**Problem to solve:** The reply should hold every record, copied exactly, and none of the pictures.

**Dataset records:**
· · ·

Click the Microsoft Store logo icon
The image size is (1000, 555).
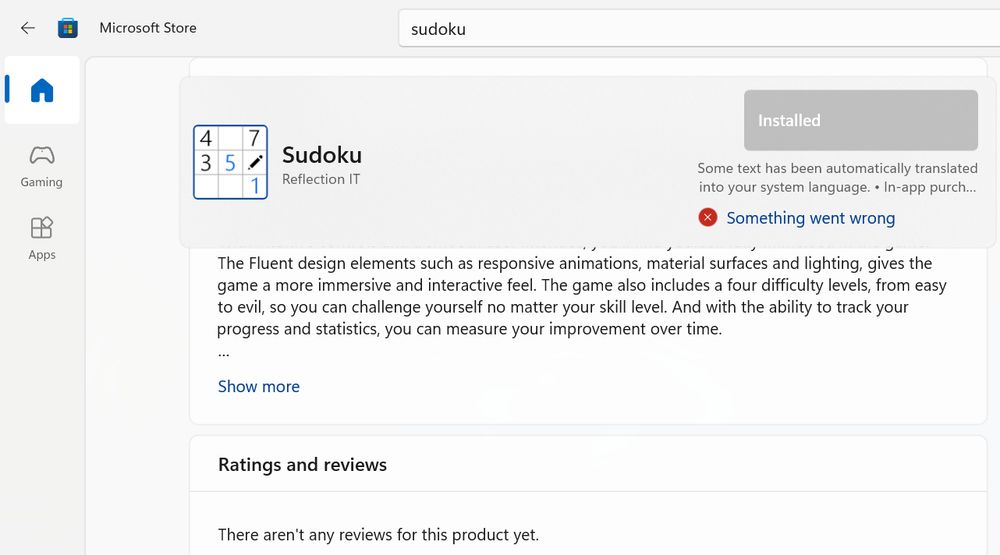point(68,28)
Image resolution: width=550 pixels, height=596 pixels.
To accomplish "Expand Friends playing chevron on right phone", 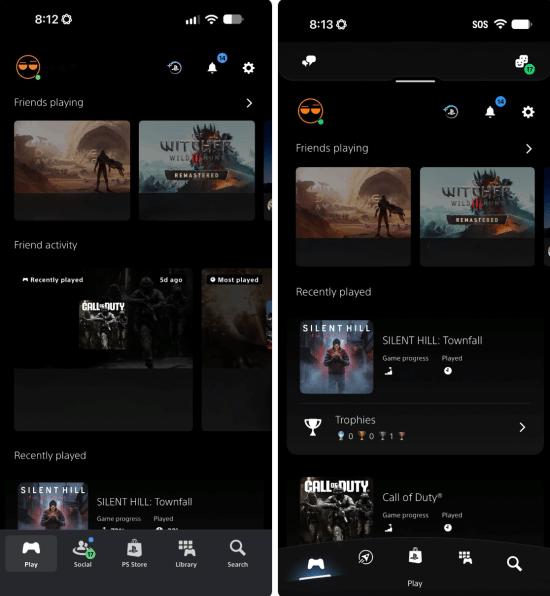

· · ·

**Solution below:**
Click the Microsoft Store logo icon
The image size is (1000, 555).
point(68,28)
Image resolution: width=550 pixels, height=596 pixels.
To accomplish "Expand Friends playing chevron on right phone", 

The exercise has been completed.